Accept payments

This chapter goes through the process of integrating the capability of accepting payments by using Alipay+ server SDK, Alipay+ client SDK, and APIs.

The process is used in the scenario where a user uses an MPP app to scan the QR code that is presented by the merchant, which can be either an entry code or an order code.

To make a payment, the MPP needs to take the following steps:

Step 1: Establish a session between Alipay+ client SDK and Alipay+
Step 2: Render the scan page
Step 3: Identify the code value
Step 4: Decode the code value
Step 5: Process the payment
Step 6: Return the payment URL to SDK to present the cashier page
(Optional) Step 7: Redirect the user back to the merchant page

Workflow

To accept a payment, the MPP must identify whether the code is an Alipay+ code, then decode the code value before proceeding to the payment process.

The following figure illustrates the payment flow:

标准SDK 正扫.png

Figure 1. Payment flow

The payment flow consists of the following steps:

The user opens the Scan page in the MPP app (Step 1).
The MPP app calls the getAcceptanceMarkLogos API from Alipay+ client SDK to obtain the logos of acceptance marks (Step 2).
The MPP app obtains the logos of acceptance marks and displays them on the Scan page (Steps 3-4).
The user uses the MPP app to scan the QR code that is presented by the merchant (Step 5).
The MPP client sends the code value to the MPP server for identification (Step 6).
The MPP server identifies the code.

If the code is an MPP local code or in the MPP's allowlist, the MPP identifies the code value according to its own business logic. For more information about what is an allowlist, see Allowlist solution.
If the code is neither an MPP local code nor in the MPP's allowlist, the MPP server calls Alipay+ server SDK to identify the code (Step 7).

The MPP server/Alipay+ server SDK returns the code identification result that is specified for the isAcCode parameter to the MPP client (Steps 8-9).

If the value of the isAcCode parameter is true, the MPP client calls the userInitiatedPay API to send the decoding request to Alipay+ client SDK (Step 10).

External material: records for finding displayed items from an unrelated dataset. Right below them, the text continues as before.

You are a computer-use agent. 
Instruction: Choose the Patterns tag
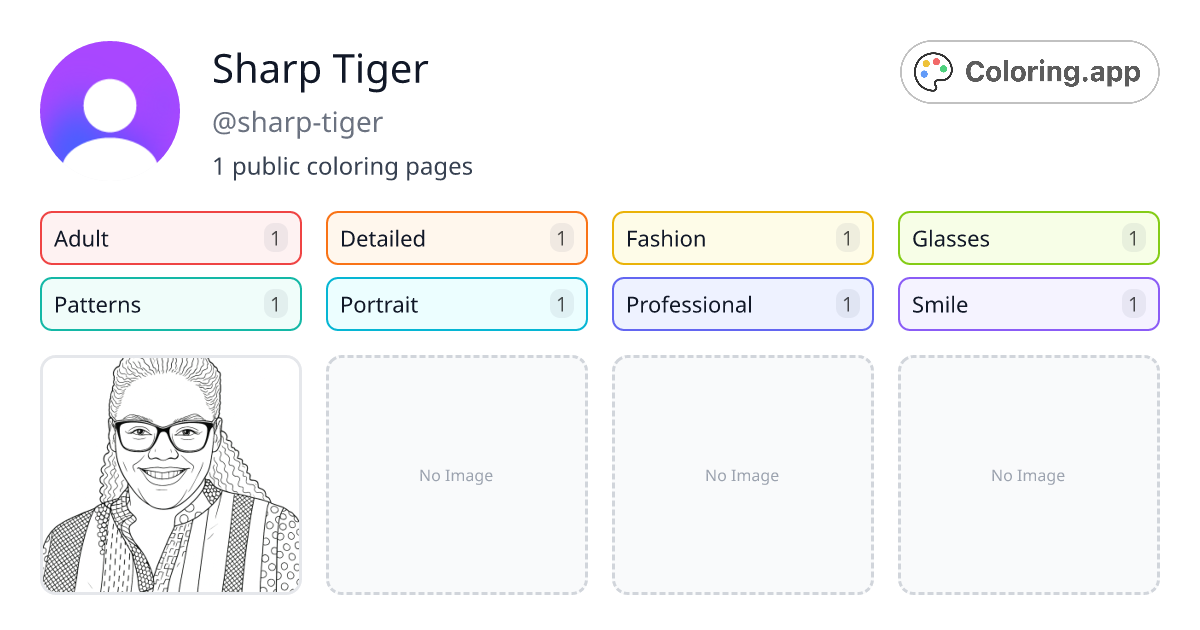coord(170,304)
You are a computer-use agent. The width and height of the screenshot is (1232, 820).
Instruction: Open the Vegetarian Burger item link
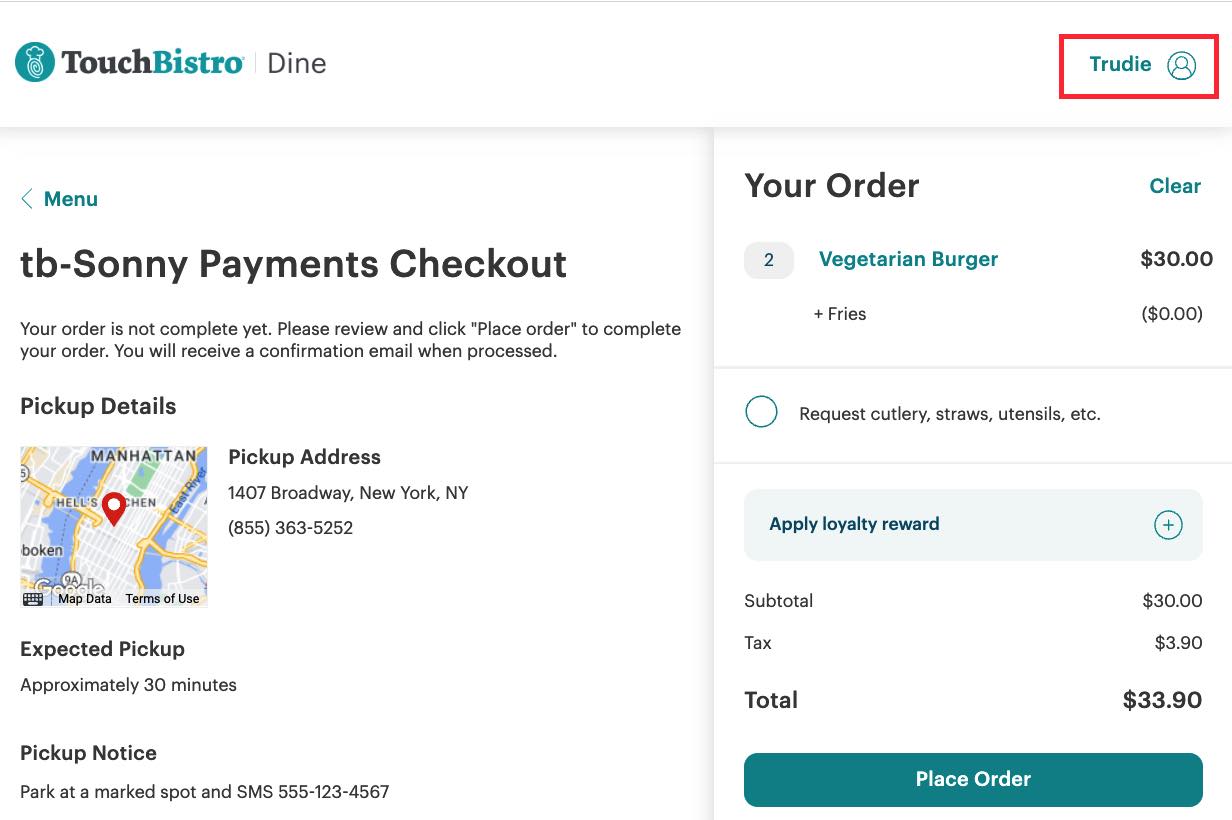click(907, 259)

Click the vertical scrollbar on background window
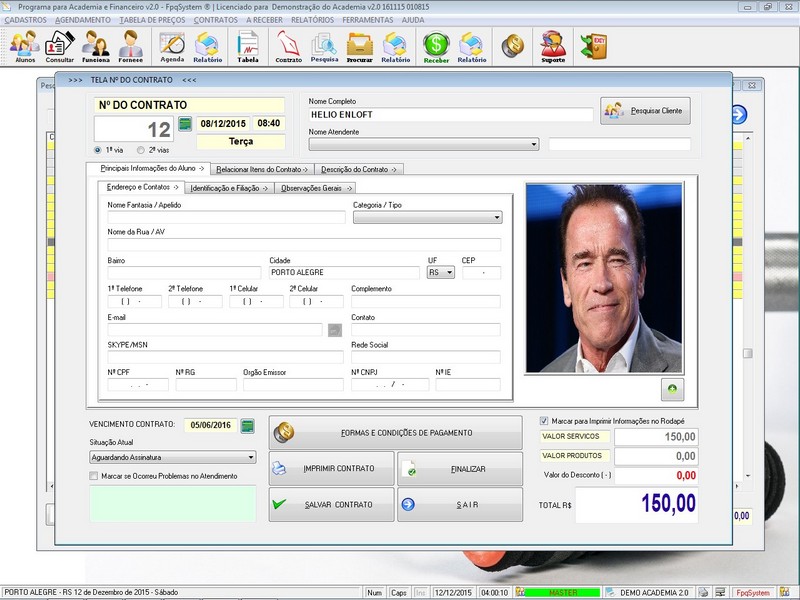point(746,352)
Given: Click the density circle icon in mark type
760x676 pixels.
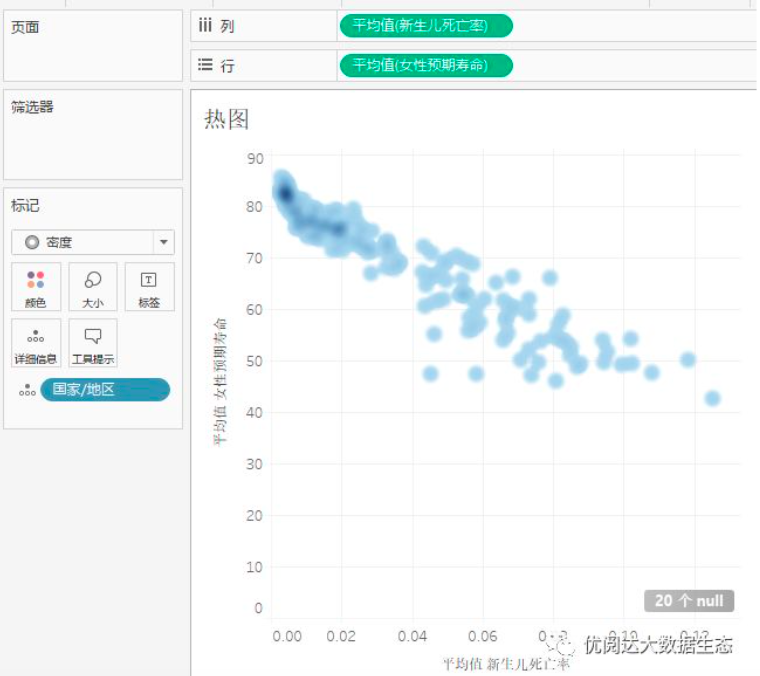Looking at the screenshot, I should [32, 242].
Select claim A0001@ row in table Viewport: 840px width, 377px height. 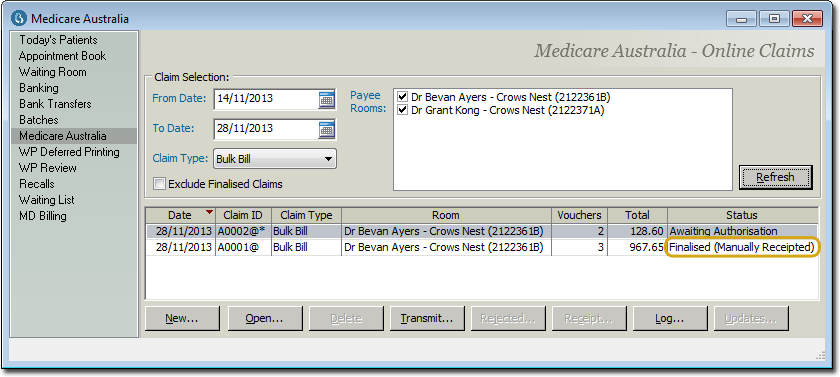(x=482, y=247)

If the code is identified as an entry code:

Alipay+ client SDK redirects the user to the merchant's cashier page (Step 11).
The user enters the payment amount on the merchant's cashier page (Step 12).
The merchant/ACQP constructs the Alipay+ URL based on the code value (Step 13).
The merchant/ACQP redirects the user to the Alipay+ URL (Step 14).
Alipay+ client SDK intercepts the Alipay+ URL and parses the query parameter to obtain the code value (Step 15).
Alipay+ client SDK creates a session with Alipay+. If a session already exists, this step is skipped (Step 16).
Alipay+ client SDK sends the code value to Alipay+ to decode with the decode SPI (Steps 17-18).

If the code is identified as an order code, Alipay+ client SDK sends the code value to Alipay+ to decode directly. For the following procedures, see Step 19.

If the value of the isAcCode parameter is false, the MPP rejects the code and presents the message that the code value is invalid.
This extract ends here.